Ada juga sebuah foto studio berbingkai tipis dari mika bening: Luisa mengenakan gaun hitam elegan, berdiri di antara dua orang paruh baya—seorang pria berkumis tebal dan wanita berparas lembut, mungkin ayah dan ibunya. Ketiganya tampak rapi dan harmonis di depan latar berwarna netral, seperti potret keluarga kelas atas pada umumnya.
“Luisa Adriani… dari Jakarta…” gumam Dinta pelan, menatap wajah di dalam foto.
“Astaghfirullah… kamu siapa sebenarnya, Neng? Bukan orang biasa…”
Ia memandang lagi ke Luisa yang masih terbaring lemah. Perempuan itu bukan hanya korban dari sesuatu yang kejam, tapi juga berasal dari dunia yang sangat berbeda dari kehidupannya sendiri. Dunia yang mewah… dan penuh rahasia.
“Apa yang sebenarnya terjadi padamu, Neng Luisa… dan siapa yang ingin menghilangkanmu dari dunia ini?”
Dinta menyandarkan punggungnya ke dinding bambu, mata menatap kosong ke luar jendela. Malam makin larut, dan rasa penasaran tentang siapa Luisa dan apa yang sebenarnya terjadi padanya terus mengendap dalam pikirannya.
Subuh berikutnya, langit masih pucat. Kabut tipis menggantung di ladang, dan embun belum lelah menetes dari ujung dedaunan. Di dalam rumah sederhana itu, tubuh Luisa menggeliat pelan. Matanya berkedip lirih, mencoba menangkap cahaya remang dan suara sekitar.
Dinta yang tengah menyiapkan air hangat di sudut dapur segera menghampiri. Ia jongkok di samping tikar.
“Kamu sadar?” tanyanya pelan, suara lembut tapi penuh harap.
Luisa menoleh lambat. Matanya berkabut, seperti menembus ruang asing yang belum dikenalnya. Suara lirih keluar dari bibir pecahnya.
“Aku… di mana…?”
Dinta tersenyum tenang, meski jantungnya berdebar melihat perempuan itu akhirnya siuman.
“Neng berada di tempat yang aman. Namaku Dinta. Yang penting sekarang… Neng istirahat dulu. Nggak usah takut.”
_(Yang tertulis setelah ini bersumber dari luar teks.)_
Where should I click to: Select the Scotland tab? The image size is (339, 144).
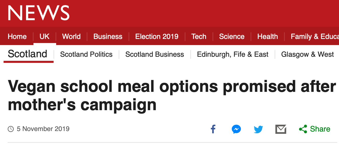coord(28,54)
Tapi tiba-tiba, tatapan Luisa membeku. Cahaya di matanya yang sempat muncul, meredup digantikan oleh ketakutan. Napasnya memburu. Ia memejamkan mata erat—dan dalam hitungan detik, pikirannya terhisap kembali ke malam mengerikan itu…
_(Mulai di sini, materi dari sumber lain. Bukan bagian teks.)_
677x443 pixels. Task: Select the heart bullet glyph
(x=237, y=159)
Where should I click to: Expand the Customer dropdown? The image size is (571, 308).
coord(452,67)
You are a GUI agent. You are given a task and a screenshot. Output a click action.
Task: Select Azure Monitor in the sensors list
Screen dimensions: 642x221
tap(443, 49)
Kilasan memori datang menghantam: wajah Arvino yang marah, suara teriakannya yang membentak seperti cambuk, tangan kasarnya yang menampar, mencengkeram, menyeret tubuh Luisa keluar dari mobil. Ia ingat betapa keras tubuhnya dibanting ke tanah yang basah terkena hujan, bagaimana ia memohon, menangis, saat Arviano menyeeretnya. Tapi Arvino tak peduli. “Kamu harus hilang dari hidupku! Supaya Aku bisa menguasai semua hartamu!”
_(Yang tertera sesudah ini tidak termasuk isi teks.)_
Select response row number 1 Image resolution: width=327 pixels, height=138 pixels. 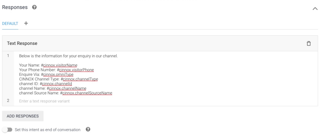point(8,56)
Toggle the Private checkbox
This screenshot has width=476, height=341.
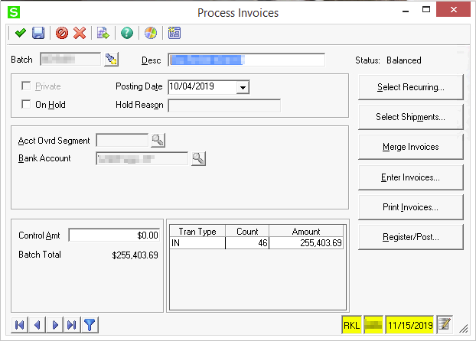coord(28,86)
Tubuh Luisa mengejang pelan di atas tikar. Air mata mulai jatuh membasahi pipi. Bibirnya bergetar, menyebut satu nama.
“Arvino…”
Seketika itu juga, napasnya tersendat. Ia terisak lemah, lalu tubuhnya limbung kembali dalam pelukan pingsan.
Dinta buru-buru memegangi bahunya, menenangkan.
“Sabar Neng… kamu aman di sini. Udah nggak apa-apa…”
Tapi Luisa sudah kembali tenggelam dalam gelap. Hanya jejak air mata di wajahnya yang tersisa, sebagai bukti bahwa luka di dalam hatinya… belum sembuh.
Dinta menatap perempuan itu dalam diam. Ia menarik napas panjang, lalu menggenggam tangan Luisa yang dingin.
“Siapa pun kamu, Neng… kamu harus bersyukur karena telah melewati masa yang kritis. Di sini, InsyaaAllah nggak ada yang akan menyakitimu lagi.”
Di luar, fajar mulai merekah. Tapi di dalam rumah itu, gelap yang lain masih bersemayam—gelap yang berasal dari masa lalu yang belum selesai.